Ensuring Regulatory Compliance in the Supply Chain

Quality leaders have to ensure regulatory compliance while catering to the fast-changing needs and the corresponding transformations in the supply chain. Let’s look at some of these regulatory requirements.

In the United States, regulations such as 21 CFR 820 for medical device firms, the Food and Drug Administration Safety and Innovation Act (FDASIA) for life science companies, and international standards such as ISO 9001:2015, require supplier qualification.

Enterprises across sectors are expected to have regular evaluation and monitoring of their suppliers as part of the quality management process. Every supplier needs to be qualified based on internal and regulatory parameters and reviewed periodically to ensure compliance. Training of existing and new suppliers is also mandated.
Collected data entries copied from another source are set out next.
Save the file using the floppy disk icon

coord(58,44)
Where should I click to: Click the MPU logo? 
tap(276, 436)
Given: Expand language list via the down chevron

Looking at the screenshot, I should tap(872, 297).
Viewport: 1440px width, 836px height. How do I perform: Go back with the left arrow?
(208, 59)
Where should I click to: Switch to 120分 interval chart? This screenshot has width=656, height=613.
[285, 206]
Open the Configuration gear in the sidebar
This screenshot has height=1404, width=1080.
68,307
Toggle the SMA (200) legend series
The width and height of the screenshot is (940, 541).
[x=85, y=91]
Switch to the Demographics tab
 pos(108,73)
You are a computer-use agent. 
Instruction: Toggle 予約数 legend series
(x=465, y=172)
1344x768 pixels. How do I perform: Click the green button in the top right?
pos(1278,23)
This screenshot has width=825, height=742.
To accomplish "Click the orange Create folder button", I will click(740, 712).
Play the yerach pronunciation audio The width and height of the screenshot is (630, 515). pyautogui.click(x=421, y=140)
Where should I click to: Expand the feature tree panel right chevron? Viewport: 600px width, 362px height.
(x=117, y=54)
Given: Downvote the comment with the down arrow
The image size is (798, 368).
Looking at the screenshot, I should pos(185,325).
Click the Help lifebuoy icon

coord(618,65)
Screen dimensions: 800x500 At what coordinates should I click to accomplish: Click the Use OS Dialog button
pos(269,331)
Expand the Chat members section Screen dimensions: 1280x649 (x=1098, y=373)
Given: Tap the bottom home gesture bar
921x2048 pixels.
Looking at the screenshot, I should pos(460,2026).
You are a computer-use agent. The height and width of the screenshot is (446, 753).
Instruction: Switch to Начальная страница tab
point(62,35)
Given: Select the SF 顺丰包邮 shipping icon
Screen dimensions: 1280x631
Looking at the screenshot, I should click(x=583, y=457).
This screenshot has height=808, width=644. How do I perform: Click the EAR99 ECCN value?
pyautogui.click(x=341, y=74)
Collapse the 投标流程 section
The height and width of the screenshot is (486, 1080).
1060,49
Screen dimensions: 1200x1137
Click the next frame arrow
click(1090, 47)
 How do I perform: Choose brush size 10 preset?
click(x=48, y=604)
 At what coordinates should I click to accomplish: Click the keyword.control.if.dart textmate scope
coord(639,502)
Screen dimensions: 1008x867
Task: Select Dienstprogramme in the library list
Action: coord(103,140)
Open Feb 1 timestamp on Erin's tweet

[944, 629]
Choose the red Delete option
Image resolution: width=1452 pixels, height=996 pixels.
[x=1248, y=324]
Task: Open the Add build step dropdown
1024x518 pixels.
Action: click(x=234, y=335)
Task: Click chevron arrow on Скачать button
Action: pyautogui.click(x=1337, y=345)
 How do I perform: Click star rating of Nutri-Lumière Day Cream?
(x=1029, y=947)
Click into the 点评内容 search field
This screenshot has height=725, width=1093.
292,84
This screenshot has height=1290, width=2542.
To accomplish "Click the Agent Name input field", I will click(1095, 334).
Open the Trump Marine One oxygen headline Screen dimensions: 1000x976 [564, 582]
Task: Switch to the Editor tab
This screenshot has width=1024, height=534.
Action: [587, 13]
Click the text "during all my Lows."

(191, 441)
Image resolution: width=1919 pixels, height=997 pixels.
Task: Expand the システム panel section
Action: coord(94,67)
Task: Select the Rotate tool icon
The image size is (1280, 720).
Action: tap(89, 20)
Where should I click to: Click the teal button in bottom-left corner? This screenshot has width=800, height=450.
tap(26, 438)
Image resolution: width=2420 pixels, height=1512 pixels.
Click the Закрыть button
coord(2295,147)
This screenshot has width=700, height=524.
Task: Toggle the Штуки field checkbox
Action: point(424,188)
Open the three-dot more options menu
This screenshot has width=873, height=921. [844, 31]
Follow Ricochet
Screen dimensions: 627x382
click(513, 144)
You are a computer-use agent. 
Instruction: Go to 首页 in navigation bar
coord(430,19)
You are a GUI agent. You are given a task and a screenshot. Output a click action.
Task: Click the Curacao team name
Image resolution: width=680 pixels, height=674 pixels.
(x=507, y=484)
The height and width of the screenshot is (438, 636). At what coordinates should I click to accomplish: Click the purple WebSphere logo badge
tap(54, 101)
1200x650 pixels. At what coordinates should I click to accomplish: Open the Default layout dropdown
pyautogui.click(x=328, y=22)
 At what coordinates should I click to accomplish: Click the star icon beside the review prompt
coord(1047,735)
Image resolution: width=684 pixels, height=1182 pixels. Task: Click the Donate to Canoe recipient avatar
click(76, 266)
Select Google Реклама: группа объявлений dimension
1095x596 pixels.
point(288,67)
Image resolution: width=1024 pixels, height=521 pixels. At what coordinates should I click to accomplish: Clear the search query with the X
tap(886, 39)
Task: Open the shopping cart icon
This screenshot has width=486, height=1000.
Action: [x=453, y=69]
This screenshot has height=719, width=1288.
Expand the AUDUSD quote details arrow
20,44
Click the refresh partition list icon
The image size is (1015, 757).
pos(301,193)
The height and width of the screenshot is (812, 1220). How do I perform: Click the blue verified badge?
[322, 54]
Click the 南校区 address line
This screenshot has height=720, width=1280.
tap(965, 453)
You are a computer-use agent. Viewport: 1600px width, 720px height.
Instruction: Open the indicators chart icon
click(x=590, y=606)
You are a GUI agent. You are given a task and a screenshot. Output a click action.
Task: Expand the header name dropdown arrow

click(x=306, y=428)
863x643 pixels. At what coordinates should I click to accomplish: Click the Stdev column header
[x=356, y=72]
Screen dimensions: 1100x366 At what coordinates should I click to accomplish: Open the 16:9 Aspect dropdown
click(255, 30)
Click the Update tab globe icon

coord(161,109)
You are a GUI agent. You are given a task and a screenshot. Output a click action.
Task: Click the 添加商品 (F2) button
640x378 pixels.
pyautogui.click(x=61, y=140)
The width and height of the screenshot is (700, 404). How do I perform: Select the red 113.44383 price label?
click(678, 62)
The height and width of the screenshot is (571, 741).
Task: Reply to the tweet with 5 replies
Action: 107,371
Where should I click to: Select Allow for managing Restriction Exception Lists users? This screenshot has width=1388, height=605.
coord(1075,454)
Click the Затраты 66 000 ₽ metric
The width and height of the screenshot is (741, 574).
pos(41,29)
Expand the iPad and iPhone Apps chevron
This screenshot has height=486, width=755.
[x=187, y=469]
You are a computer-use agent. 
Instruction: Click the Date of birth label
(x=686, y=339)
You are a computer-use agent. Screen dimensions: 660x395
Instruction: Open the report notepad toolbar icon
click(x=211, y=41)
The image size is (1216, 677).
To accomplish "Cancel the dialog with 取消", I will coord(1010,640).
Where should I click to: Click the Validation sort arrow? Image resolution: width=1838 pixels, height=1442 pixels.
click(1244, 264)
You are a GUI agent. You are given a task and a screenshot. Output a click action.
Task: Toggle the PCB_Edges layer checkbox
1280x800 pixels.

Let’s take a quick glance at the current regulations:

  1. FDASIA, Title VII of the Food and Drug Safety and Innovation Act, gives the FDA more authority on the pharmaceutical and medical product supply chain. This regulation relates to the reliance of US-based companies on foreign entities, foreign manufacturing locations and imported goods. Any limitation in supply chain data can hinder visibility into the medical product supply chain and make it difficult to determine the extent of US reliance on foreign manufacturers. The lack of transparency of the medical product supply chain may contribute to product shortages. This became a deep concern in the current pandemic, and several interruptions and shortages were experienced.
  2. Furthermore, regulations like ISO 9001:2015 and ISO 13485 state that:
    1. External providers shall be approved on the basis of their ability to deliver products or services in accordance with predefined requirements. The approval will be given upon an evaluation. An effective and objective evaluation considers the significant parameters regarding the purchased product.
    2. The evaluation is to be conducted on a periodic basis. The frequency of evaluation must be determined. The objective is to establish an ongoing control process over the external provider in order to foresee events that might become nonconformities or quality problems. This is done normally once a year, but there are cases of purchased products that require a more frequent control and risk management.
    3. The parameters for the evaluation should represent the ability of the supplier to deliver products or services that meet the requirements such as:
      • Quality of goods or services
      • Credibility and reliability of delivery
      • Quantities
      • Commitment to prices
      • Maintaining conditions of a standard QMS (ISO 9001, ISO 14001)
      • Parameters like willingness to solve quality problems or the ability to train personnel

Need for Automation

One of the key regulatory requirements is that the manufacturing enterprise is ultimately responsible for the quality of the product, even that of components or raw materials provided by suppliers. The manufacturer is responsible for ensuring that any non-conformance in the final product – even if the root cause of the issue was a component supplied by a third party.

The enterprise, therefore, needs an integrated framework to assess, qualify, onboard, interact and collaborate with suppliers, measure and monitor their performance, escalate issues and, when required, off-board suppliers effectively. This is not possible in a manual system, especially when you are handling several suppliers, across product lines.

A truly integrated supplier management system is therefore a critical need in today’s context. The supplier management solution that is part of your EQMS must seamlessly integrate with your company’s ERP and CRM. This will ensure enterprise-wide data visibility.